Professor in Bolu Abant Izzet Baysal University, Turkey
Received: July 12, 2022; Accepted: July 16, 2022; Published: July 20, 2022
A novel yeast strain from fermented turnip beverage called shalgam produced in southern Anatolia region of Turkey was isolated upon incubation in YPD agar for 2 days at 30 °C. The DNA extraction of this yeast organism was performed using Machery-Nagel microbial genomic DNA isolation kit according to the protocols described in the manual. To quantify and DNA quality check, extracted DNA sample was loaded to Nano drop. The concentration of DNA and A260/A280 ratio achieved were 83.9 ng/µl and 2.09 respectively. Further, the DNA were amplified using the yeast specific primers for highly conserved regions of chromosome. The primers used to run PCR amplifications were as follows ITS1: TCCGTAGGTGAACCTGCGG, ITS4: TCCTCCGCTTATTGATATGC, NL1: GCATATCAATAAGCGGAGGAAAAG, NL4: GGTCCGTGTTTCAAGACGG, GACA4: GACAGACAGACAGACA and M13: GAGGGTGGCGGTTCT.Among 4 different primers used, only ITS provided specific binding to DNA which became evident in gel electrophoresis bands.

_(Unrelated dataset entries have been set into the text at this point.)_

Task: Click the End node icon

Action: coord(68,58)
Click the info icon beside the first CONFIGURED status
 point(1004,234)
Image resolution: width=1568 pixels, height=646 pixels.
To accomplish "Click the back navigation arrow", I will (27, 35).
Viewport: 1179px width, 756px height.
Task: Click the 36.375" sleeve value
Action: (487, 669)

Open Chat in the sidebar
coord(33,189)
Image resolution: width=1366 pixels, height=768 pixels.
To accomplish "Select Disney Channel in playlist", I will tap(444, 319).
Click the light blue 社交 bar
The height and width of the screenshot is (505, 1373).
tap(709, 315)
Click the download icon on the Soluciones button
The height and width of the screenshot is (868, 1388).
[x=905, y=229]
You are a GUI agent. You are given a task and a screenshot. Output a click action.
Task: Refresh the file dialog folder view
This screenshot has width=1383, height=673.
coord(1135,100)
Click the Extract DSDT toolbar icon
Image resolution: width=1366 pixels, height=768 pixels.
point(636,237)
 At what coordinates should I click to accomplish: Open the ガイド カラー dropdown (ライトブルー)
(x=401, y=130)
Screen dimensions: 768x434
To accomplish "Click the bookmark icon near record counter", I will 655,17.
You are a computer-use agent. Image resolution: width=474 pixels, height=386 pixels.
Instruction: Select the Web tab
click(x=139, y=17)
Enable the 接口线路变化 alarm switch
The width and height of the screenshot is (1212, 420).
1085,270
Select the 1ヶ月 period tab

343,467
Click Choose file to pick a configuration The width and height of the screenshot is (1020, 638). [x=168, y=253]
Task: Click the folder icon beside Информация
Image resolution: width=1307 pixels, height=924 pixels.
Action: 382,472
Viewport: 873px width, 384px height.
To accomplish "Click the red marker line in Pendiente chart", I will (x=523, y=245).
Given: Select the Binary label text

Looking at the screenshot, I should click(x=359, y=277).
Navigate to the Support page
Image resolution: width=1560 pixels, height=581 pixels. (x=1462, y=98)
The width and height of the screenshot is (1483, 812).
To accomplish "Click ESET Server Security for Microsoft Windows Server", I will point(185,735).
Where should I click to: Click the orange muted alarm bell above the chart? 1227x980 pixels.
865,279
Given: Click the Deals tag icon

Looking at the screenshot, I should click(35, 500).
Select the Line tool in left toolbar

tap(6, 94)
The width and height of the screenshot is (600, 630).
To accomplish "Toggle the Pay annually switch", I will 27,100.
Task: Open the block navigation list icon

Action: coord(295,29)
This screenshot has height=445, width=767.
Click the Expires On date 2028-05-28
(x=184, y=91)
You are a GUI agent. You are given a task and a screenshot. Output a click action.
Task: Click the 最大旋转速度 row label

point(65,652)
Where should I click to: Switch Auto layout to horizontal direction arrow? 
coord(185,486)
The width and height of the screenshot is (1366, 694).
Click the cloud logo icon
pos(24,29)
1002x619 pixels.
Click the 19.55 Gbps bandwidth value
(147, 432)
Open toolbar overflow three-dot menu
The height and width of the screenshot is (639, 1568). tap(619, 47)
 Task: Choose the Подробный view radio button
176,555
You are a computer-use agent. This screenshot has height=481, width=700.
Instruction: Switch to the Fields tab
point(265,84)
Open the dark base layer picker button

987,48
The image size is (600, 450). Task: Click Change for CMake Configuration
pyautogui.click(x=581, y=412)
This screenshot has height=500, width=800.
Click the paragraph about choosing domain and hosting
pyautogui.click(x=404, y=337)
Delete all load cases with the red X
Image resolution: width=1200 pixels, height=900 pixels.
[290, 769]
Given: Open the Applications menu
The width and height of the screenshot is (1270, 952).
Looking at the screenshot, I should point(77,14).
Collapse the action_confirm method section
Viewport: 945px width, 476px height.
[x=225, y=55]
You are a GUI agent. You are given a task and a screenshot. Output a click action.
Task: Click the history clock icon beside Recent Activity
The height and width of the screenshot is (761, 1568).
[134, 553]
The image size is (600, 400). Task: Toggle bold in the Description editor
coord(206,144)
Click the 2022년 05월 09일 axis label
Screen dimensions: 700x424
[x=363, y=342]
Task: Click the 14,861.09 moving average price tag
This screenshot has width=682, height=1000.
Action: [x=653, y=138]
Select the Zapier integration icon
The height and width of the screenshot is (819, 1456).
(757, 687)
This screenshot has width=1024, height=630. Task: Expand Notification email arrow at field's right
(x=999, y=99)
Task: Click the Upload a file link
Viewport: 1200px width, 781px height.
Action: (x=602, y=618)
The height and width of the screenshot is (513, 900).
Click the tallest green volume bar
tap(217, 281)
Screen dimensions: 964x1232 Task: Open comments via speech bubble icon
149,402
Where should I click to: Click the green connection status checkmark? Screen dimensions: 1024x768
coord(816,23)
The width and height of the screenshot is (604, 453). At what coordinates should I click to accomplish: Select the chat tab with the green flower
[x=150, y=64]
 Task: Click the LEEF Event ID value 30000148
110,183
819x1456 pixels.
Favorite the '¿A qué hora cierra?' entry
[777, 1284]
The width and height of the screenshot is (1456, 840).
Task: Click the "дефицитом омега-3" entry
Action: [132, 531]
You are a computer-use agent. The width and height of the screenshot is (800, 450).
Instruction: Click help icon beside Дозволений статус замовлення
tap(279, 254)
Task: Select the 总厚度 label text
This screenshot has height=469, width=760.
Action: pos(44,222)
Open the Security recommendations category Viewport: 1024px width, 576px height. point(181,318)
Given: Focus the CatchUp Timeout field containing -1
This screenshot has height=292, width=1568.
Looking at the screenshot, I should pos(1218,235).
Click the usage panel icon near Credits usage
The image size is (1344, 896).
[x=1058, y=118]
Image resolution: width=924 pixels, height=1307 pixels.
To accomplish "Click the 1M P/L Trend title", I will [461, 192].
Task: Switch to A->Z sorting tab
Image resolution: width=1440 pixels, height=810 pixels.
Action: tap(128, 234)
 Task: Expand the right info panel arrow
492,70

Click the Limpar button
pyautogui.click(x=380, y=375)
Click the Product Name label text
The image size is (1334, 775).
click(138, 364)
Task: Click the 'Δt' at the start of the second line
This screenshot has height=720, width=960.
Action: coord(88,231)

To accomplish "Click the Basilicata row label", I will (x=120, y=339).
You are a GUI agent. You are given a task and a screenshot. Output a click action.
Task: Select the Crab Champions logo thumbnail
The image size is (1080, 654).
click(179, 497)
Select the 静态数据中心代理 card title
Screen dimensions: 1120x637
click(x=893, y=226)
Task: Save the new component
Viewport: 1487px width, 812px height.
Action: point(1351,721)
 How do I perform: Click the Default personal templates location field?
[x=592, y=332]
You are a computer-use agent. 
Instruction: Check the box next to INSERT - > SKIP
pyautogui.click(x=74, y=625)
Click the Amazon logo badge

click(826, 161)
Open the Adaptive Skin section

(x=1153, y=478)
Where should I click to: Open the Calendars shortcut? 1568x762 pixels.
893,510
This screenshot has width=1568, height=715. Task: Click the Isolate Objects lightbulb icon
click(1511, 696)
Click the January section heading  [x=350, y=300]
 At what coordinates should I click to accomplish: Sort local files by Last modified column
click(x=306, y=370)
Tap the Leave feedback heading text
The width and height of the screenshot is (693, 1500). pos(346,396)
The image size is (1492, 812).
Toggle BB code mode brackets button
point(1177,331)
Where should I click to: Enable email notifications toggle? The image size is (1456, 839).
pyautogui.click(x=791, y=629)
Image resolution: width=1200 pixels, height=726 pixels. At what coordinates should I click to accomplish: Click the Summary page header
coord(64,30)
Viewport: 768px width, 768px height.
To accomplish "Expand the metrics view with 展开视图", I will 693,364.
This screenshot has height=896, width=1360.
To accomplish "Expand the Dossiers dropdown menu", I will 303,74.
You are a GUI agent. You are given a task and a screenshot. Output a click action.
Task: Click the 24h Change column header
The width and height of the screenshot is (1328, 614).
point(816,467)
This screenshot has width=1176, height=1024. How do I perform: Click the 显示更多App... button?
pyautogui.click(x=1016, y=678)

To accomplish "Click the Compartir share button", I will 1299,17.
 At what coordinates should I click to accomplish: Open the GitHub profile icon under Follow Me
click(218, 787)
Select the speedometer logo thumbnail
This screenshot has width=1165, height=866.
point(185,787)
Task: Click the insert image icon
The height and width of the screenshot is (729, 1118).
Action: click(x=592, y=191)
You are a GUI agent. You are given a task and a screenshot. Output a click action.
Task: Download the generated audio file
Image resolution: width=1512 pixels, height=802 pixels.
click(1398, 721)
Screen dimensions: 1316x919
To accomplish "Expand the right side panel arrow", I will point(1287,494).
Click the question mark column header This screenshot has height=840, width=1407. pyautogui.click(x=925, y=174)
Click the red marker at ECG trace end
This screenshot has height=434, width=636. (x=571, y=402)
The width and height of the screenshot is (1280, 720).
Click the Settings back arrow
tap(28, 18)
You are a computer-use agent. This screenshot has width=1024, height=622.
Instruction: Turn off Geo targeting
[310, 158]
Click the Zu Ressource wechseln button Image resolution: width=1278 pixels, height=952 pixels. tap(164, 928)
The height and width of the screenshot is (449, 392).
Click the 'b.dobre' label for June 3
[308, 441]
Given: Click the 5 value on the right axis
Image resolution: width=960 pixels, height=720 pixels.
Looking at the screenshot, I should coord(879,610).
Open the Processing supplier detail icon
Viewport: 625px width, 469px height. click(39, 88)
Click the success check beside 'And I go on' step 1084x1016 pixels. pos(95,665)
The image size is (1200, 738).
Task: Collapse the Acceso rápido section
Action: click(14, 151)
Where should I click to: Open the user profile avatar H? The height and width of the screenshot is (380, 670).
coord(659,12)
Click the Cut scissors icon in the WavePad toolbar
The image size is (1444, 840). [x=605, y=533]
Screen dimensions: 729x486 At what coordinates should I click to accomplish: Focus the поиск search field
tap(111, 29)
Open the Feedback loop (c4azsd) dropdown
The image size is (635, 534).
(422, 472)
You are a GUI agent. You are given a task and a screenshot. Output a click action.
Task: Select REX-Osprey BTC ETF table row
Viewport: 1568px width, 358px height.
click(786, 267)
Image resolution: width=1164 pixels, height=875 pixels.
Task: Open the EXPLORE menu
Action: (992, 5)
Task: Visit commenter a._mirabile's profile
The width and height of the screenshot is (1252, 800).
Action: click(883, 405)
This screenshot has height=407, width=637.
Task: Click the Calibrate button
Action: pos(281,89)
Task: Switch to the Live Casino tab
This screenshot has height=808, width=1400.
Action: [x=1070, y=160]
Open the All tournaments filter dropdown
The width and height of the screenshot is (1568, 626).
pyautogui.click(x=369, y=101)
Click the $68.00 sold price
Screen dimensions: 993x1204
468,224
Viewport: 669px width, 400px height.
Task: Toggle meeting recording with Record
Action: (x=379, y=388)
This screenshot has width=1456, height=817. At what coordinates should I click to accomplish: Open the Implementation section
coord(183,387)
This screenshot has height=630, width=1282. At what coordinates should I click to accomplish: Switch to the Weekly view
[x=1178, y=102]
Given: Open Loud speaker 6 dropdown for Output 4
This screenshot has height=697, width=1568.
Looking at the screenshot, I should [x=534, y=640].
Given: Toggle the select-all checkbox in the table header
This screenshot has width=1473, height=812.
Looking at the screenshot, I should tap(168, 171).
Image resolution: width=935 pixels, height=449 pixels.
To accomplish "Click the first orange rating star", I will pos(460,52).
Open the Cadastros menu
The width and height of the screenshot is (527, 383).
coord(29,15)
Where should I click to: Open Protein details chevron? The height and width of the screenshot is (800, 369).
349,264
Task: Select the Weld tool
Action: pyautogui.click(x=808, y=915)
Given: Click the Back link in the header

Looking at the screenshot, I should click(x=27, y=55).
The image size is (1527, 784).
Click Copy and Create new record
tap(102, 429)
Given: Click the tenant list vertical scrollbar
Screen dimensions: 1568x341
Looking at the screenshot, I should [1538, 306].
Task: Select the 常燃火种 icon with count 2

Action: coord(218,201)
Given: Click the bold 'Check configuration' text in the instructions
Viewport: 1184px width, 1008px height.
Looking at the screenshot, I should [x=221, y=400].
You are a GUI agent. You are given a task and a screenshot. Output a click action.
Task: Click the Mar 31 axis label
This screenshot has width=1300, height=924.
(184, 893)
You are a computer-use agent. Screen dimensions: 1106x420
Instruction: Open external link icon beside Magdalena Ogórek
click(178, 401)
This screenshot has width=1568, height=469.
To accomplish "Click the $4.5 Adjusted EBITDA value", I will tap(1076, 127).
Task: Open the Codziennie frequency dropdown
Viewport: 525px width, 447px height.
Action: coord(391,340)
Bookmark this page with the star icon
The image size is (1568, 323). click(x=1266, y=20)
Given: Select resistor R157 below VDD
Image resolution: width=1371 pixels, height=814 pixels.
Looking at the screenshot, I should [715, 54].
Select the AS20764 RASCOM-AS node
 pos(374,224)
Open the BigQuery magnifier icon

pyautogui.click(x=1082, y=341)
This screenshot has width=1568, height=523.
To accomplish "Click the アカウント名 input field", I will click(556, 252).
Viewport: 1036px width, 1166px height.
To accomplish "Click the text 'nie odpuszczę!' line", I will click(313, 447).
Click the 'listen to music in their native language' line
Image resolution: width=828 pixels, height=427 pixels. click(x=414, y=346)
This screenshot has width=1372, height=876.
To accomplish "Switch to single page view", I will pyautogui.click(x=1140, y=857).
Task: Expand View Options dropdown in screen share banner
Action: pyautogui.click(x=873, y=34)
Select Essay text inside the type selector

The ITS amplified PCR products were first purified and sent for Sanger sequencing. The DNA fragment reads were further processed using BLAST function in NCBI. The closest hits for ITS forward and ITS reverse Sanger reads appear to be P. occidentalis strains although no 100% nucleotide identity achieved. This indicates that yeast we isolated from shalgam beverage is a unique strain of P. occidentalis. To better understand the metabolic potentials of this novel strain, whole genome analysis by next generation sequencing should be explored.